• GIVEN INSTRUCTION:
Rewrite the lines of the material as a numbered list, from the line containing "Image resolution: width=746" through the line containing "Image resolution: width=648", inclusive, skipping any blank lines. Omit the pictures.

• GIVEN ENTRIES:
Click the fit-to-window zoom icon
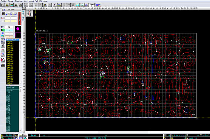 click(87, 5)
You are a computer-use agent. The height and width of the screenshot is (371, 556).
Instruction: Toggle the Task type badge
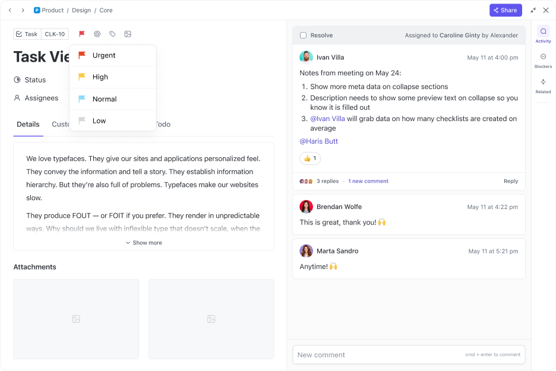[x=26, y=34]
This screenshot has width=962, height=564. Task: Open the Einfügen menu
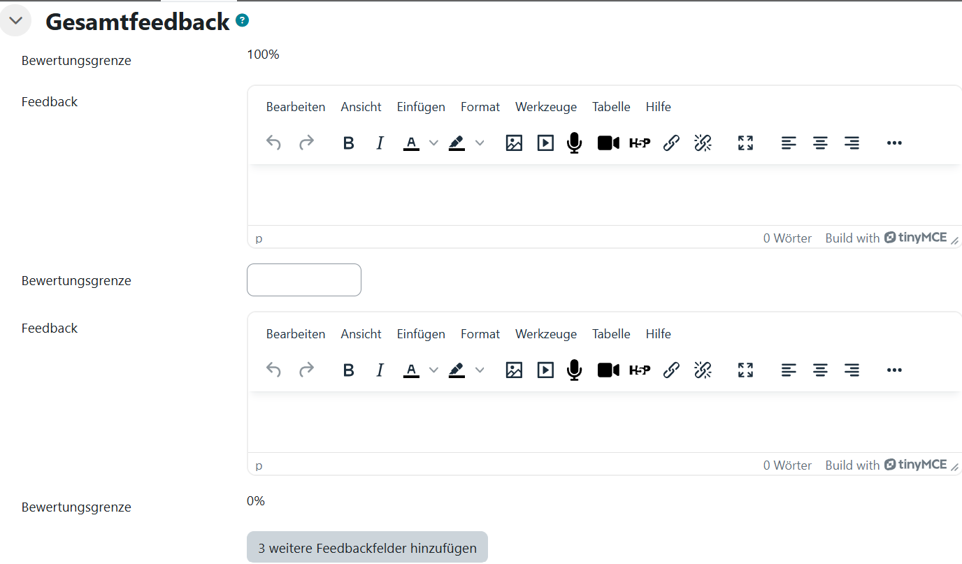pyautogui.click(x=421, y=106)
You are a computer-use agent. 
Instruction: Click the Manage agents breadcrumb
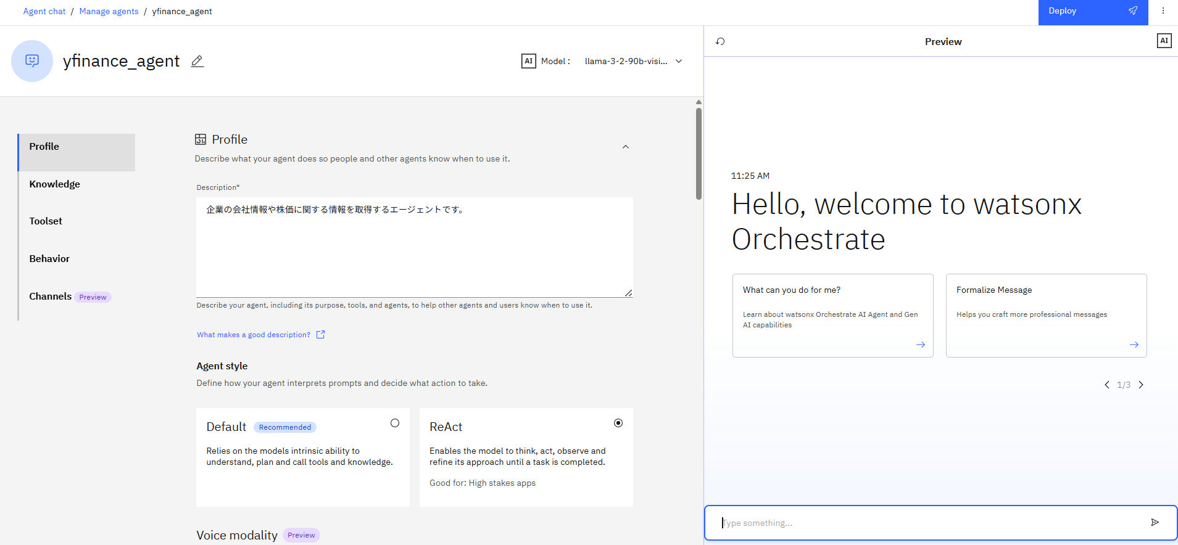[x=109, y=11]
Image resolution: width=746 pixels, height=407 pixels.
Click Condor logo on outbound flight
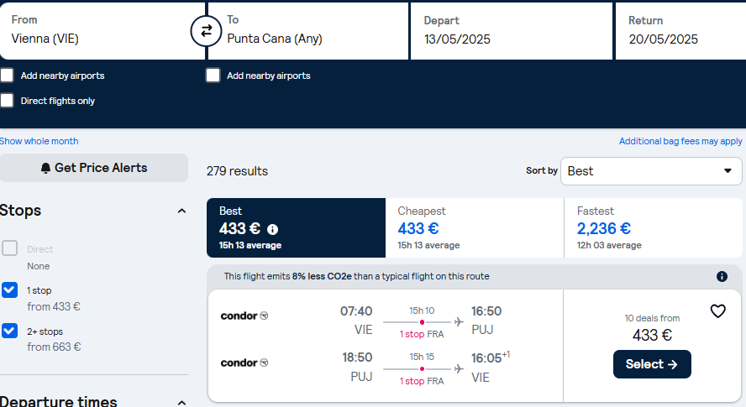[244, 316]
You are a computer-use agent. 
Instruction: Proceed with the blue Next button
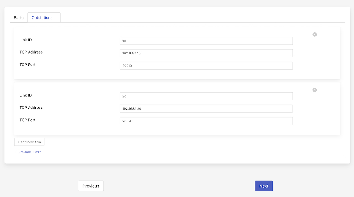pyautogui.click(x=263, y=186)
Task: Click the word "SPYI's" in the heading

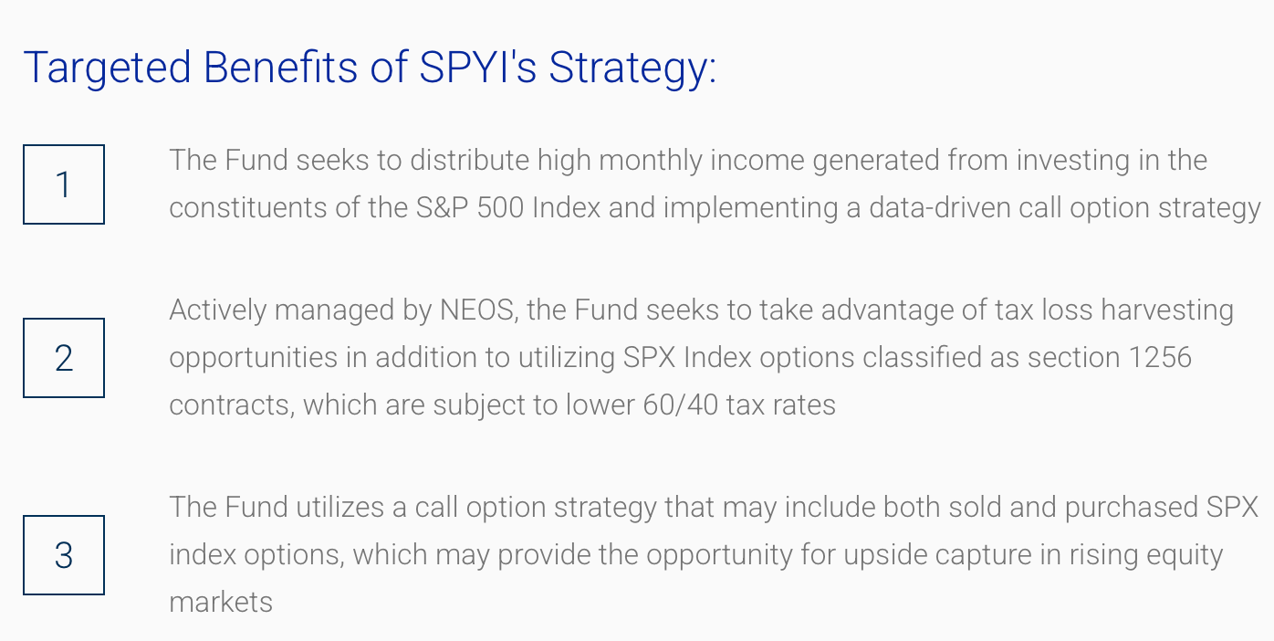Action: click(476, 68)
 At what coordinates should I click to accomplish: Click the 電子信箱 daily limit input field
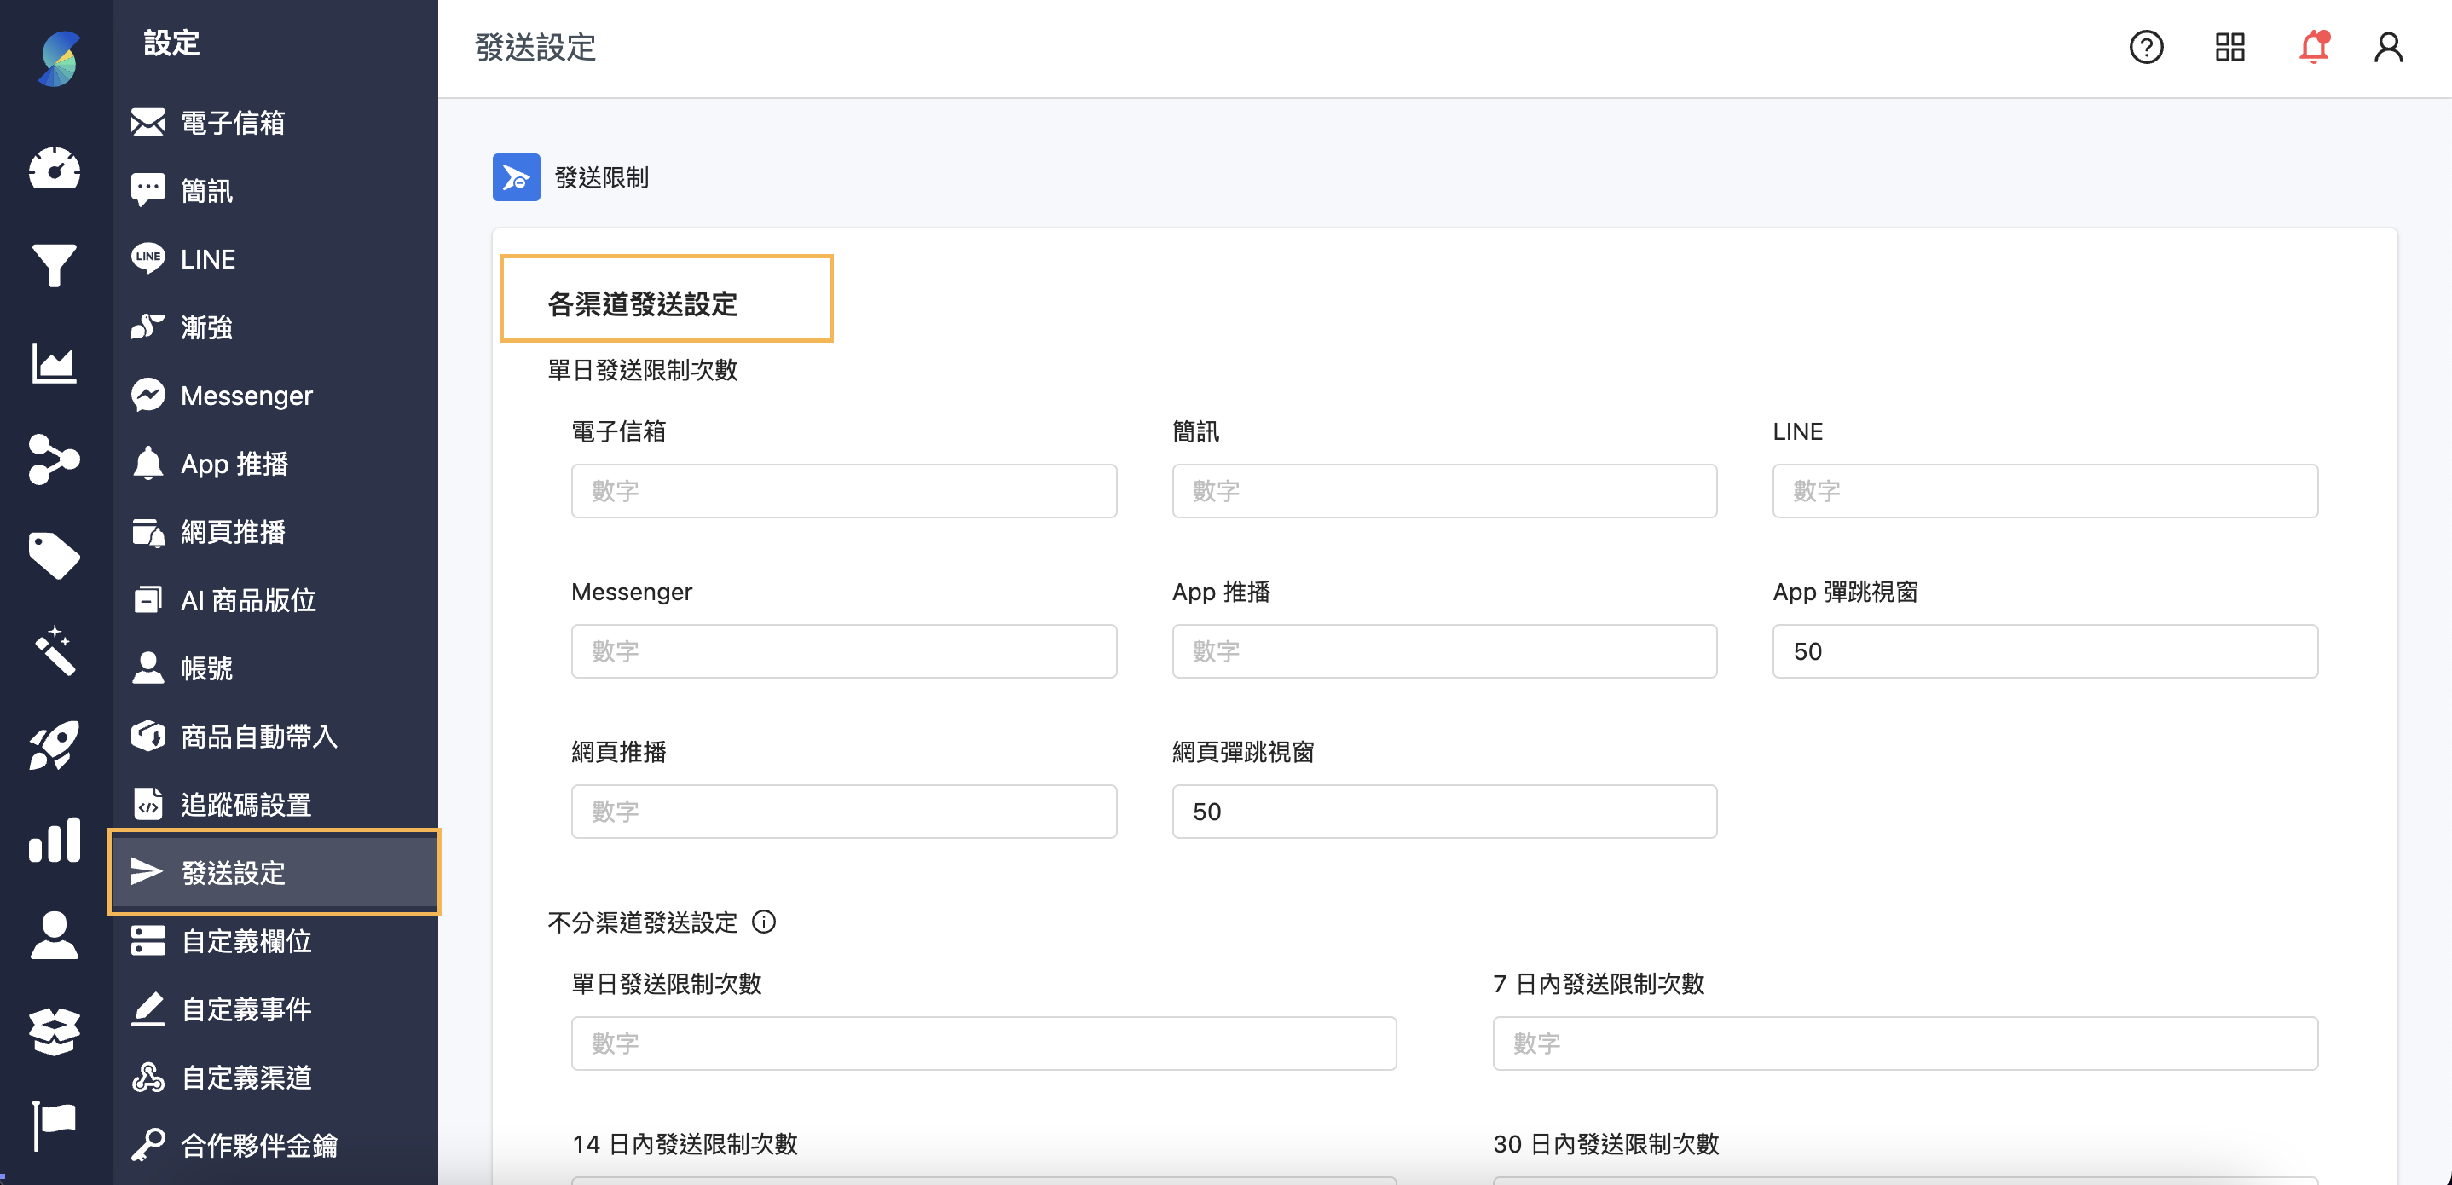click(x=843, y=491)
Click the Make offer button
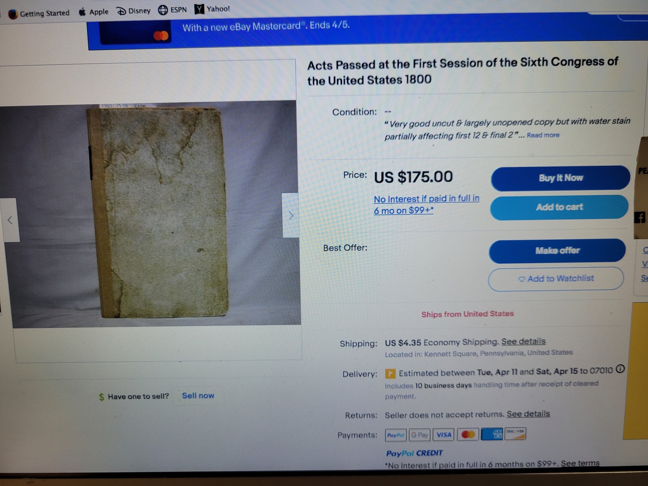Image resolution: width=648 pixels, height=486 pixels. (x=557, y=251)
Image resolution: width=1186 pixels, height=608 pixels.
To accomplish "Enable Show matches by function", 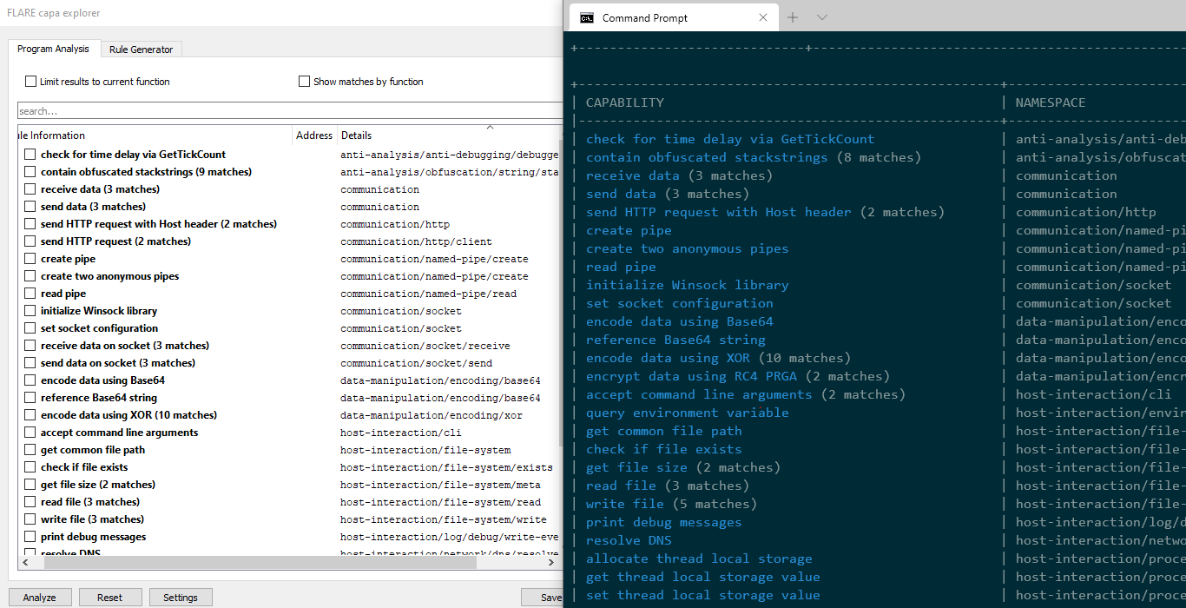I will (x=305, y=81).
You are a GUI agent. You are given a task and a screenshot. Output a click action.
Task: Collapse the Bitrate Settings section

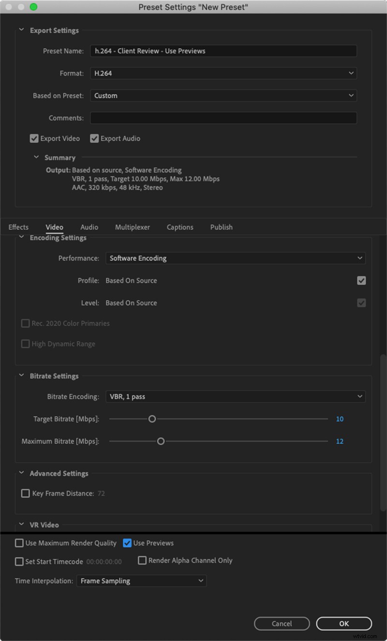click(21, 376)
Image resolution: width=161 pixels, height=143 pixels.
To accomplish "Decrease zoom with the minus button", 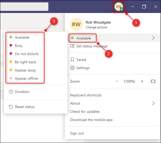I will (x=117, y=82).
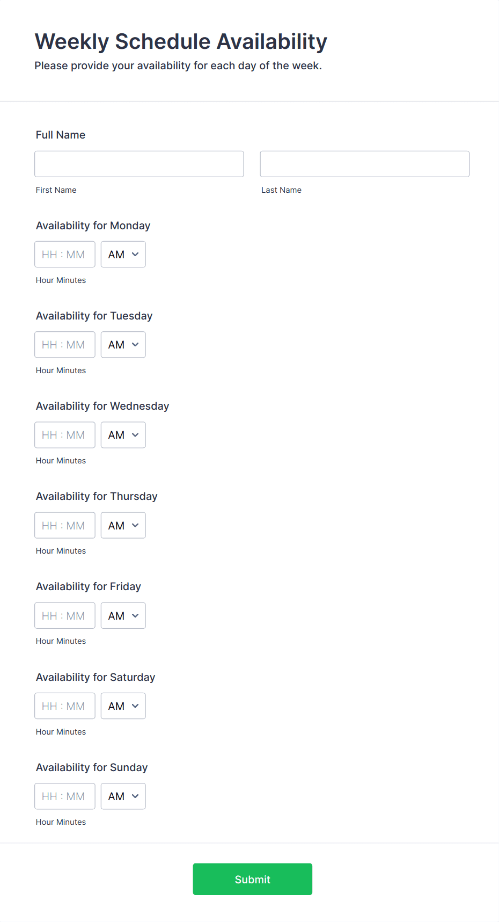Open the AM/PM dropdown for Tuesday availability
The width and height of the screenshot is (499, 922).
123,344
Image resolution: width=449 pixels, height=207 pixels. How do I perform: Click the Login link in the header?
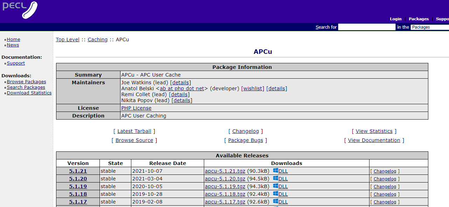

• RESPONSE BELOW:
1. Image resolution: width=746 pixels, height=407 pixels.
2. Click Condor logo on outbound flight
3. [244, 316]
4. You are a computer-use agent. 
5. Instruction: Proceed with the blue Next button
6. pyautogui.click(x=263, y=186)
7. Task: Click the word "SPYI's" in the heading
8. Action: click(476, 68)
9.  At what coordinates should I click to accomplish: Click the 電子信箱 daily limit input field
10. click(x=843, y=491)
11. Click the Make offer button
12. Image resolution: width=648 pixels, height=486 pixels. (x=557, y=251)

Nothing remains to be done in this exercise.